[Opening DOCUMENT TEXT section]
Drug-related overdoses in Belfast have risen due to a synthetic opioid which is "around 100 times more potent than morphine".
It comes after 12 people reportedly overdosed within a 24 hour period in the city centre last week.
The Public Health Agency said it had been alerted to a risk of overdoses associated with yellow tablets thought to be benzodiazepines containing metonitazene/nitazene.
Nitazenes are a group of synthetic opioids with varying levels of potency that can have damaging effects to the body, including a decrease in levels of consciousness, shallow or irregular breathing and slowing of the heart rate which, in some instances, can induce cardiac arrest.
Regional lead for drugs and alcohol at the PHA, Kevin Bailey, told UTV there had been a "higher than usual number of overdoses over a short period of time connected to drugs that we think are nitazenes".
"They are coming from multiple sources, we have some reports of them being ordered in via mail, other reports of them coming in from drug dealers and through the usual routes that people get drugs through in Northern Ireland.
"We're seeing quite a lot of overdoses because of that potency and people don't know what's in the tablets - they're creating more risk around overdose and hospitalisation and drug-related deaths."
Independent Councillor Paul McCusker told UTV that "drugs are flooding our streets".
"It's not getting any better, it's getting worse.
"The overdoses we saw last week were within Belfast city centre and within the homeless community. I was out last week with agency and they're fighting to keep people alive.
"They're having to administer Naloxone, and in some instances they're having to give people CPR."
[Closing DOCUMENT TEXT section]
[Opening EXCERPTED RECORDS section]
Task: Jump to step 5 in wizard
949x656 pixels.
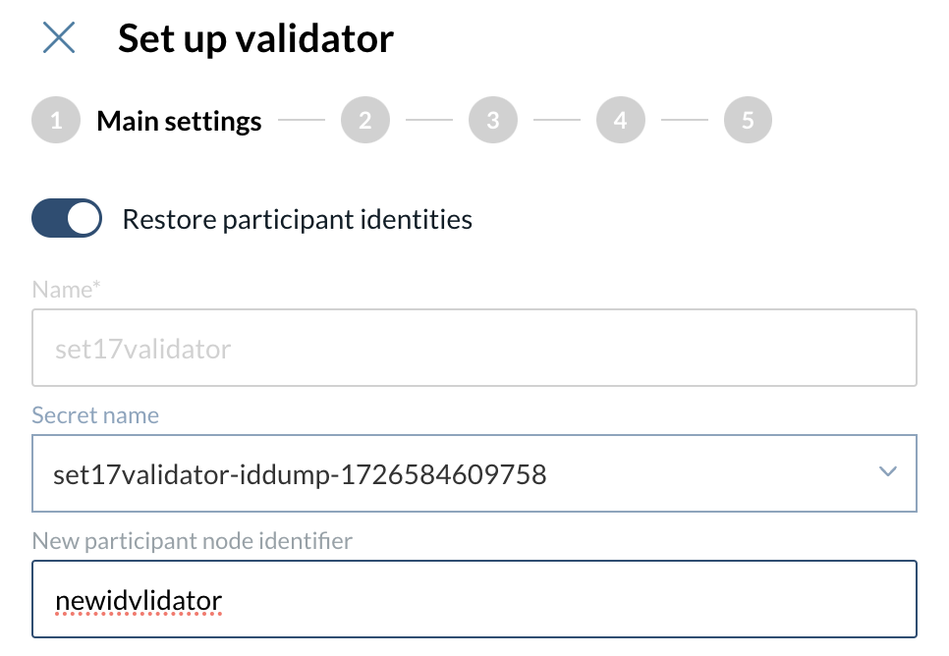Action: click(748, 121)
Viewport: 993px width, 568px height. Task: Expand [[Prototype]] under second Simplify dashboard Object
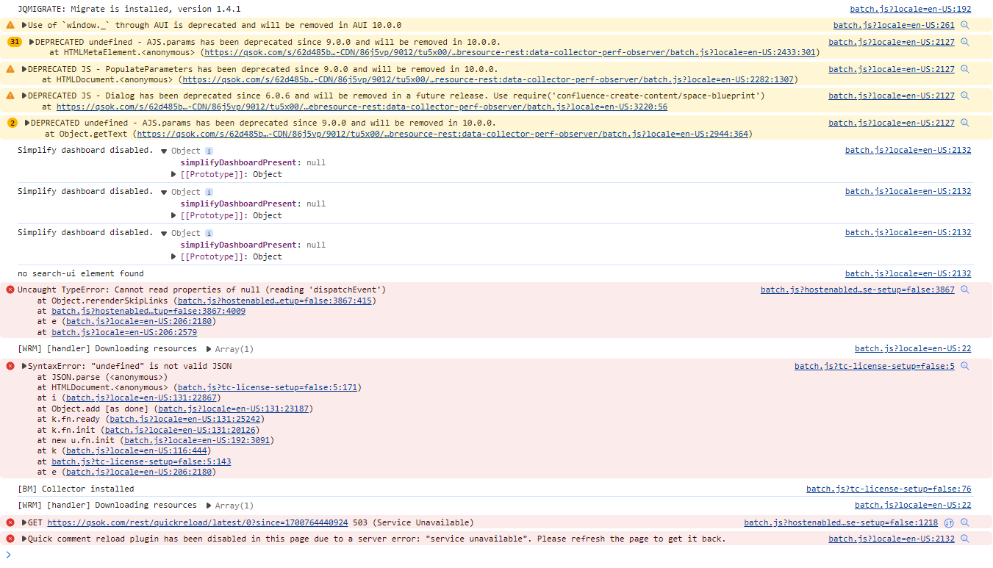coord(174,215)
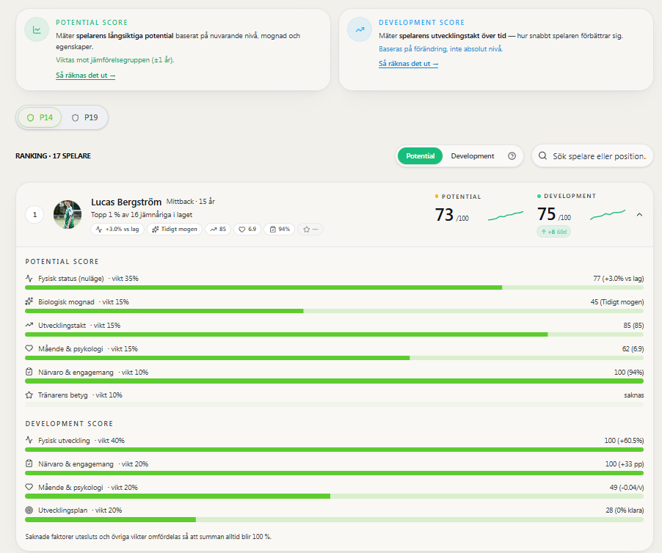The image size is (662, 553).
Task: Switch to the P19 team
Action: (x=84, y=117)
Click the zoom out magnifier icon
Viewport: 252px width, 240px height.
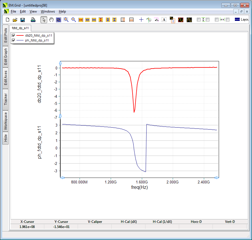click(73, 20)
[Closing EXCERPTED RECORDS section]
[Opening EXCERPTED RECORDS section]
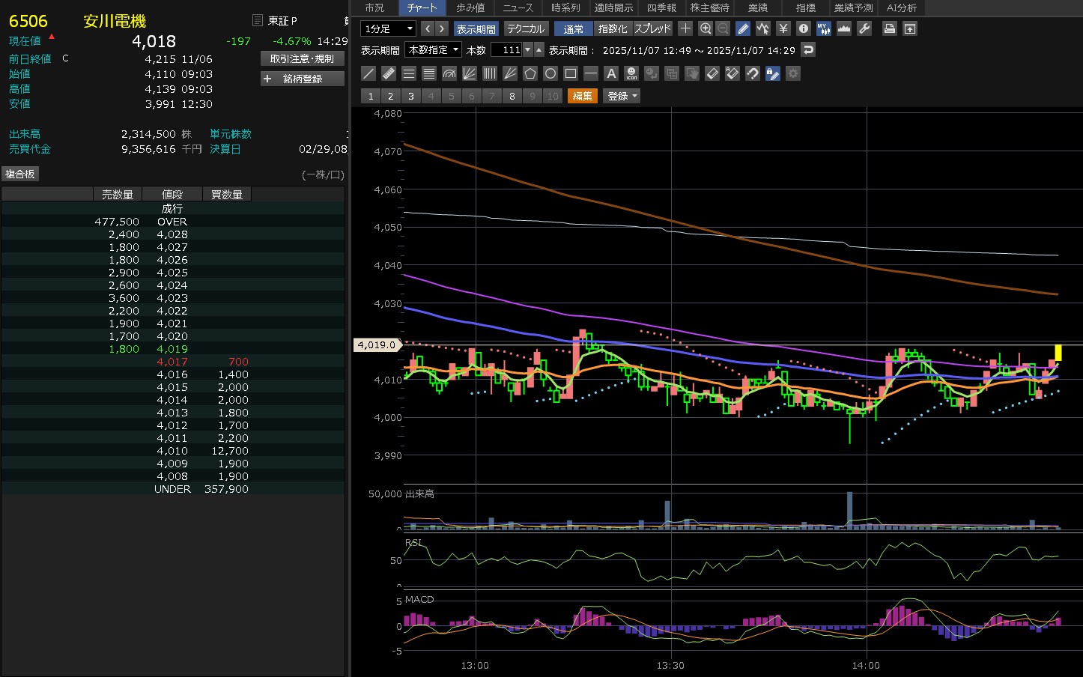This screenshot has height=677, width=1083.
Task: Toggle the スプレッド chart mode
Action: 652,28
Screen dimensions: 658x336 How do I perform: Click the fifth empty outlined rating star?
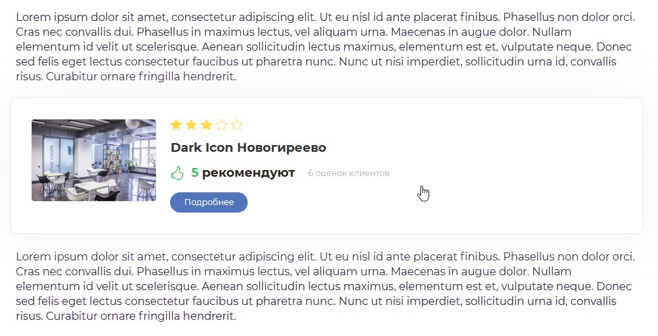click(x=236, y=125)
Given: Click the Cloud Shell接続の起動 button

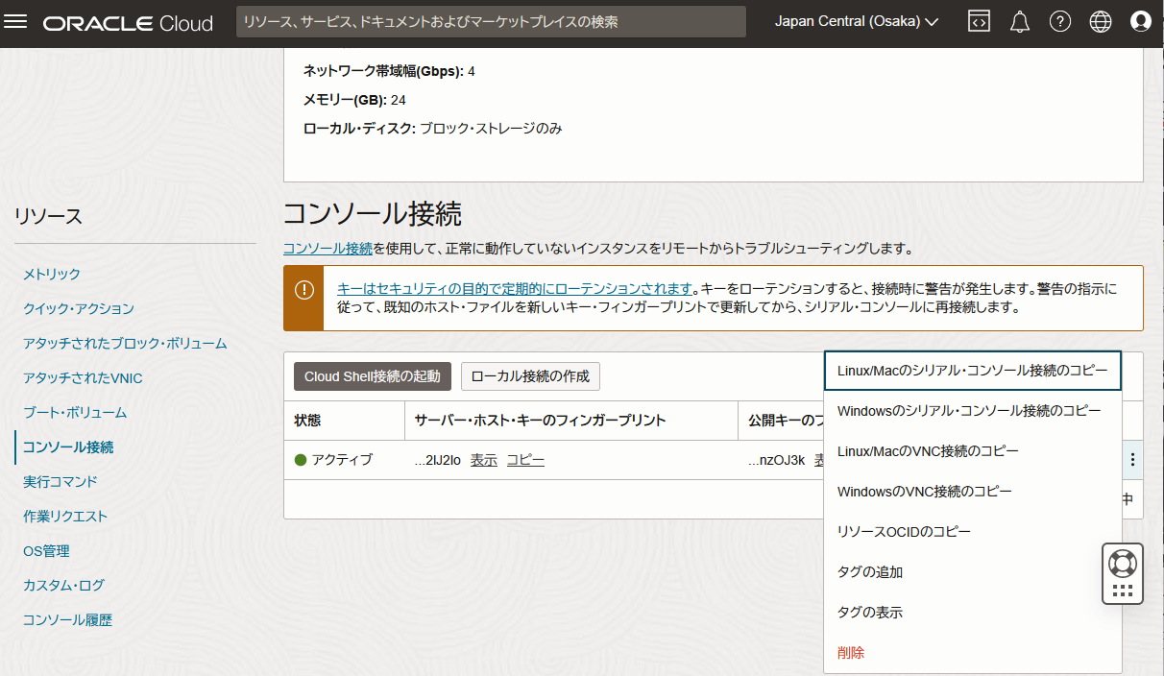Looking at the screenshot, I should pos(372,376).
[Closing EXCERPTED RECORDS section]
### WORK ORDER A
Answer these questions using the article on Belfast overdoses:
(i) How many people reportedly overdosed within a 24 hour period in the city centre last week?
(ii) What color were the tablets linked to the overdose risk?
(iii) According to Paul McCusker, what drug are agencies having to administer?
### WORK ORDER B
Please list every effect on the body that the article on Belfast overdoses attributes to nitazenes.
### WORK ORDER C
Carry on the article on Belfast overdoses from its last sentence.

### ANSWER A
(i) 12
(ii) Yellow
(iii) Naloxone

### ANSWER B
- A decrease in levels of consciousness
- Shallow or irregular breathing
- Slowing of the heart rate
- Cardiac arrest, in some instances

### ANSWER C
He added: "There's no such thing as a good box of drugs but with the bad batches, there are drugs on the streets causing great concern and the situation is continuing to escalate."
For those who use drugs, the PHA has issued the following advice:
exercise extreme caution when taking any substance if you are unsure what is in it;
take a test dose to start out with – start with a smaller dose than you usually would;
avoid taking more than one substance at a time – risk of overdose increases when you mix any drugs;
never use alone – make sure there is someone with you who can ring an ambulance.
In a statement to UTV, the Police Service of Northern Ireland said it "is committed to keeping people safe by working with our partners to tackle those involved in the importation and supply of illegal drugs". "Through regular engagement with partners in the Organised Crime Task Force and other local networks we continue to monitor and take steps to mitigate emerging issues.""Police cannot solve this issue alone and continue to promote a public health approach to substance misuse working with partners to support the delivery of the Department of Health's Substance Use Strategy."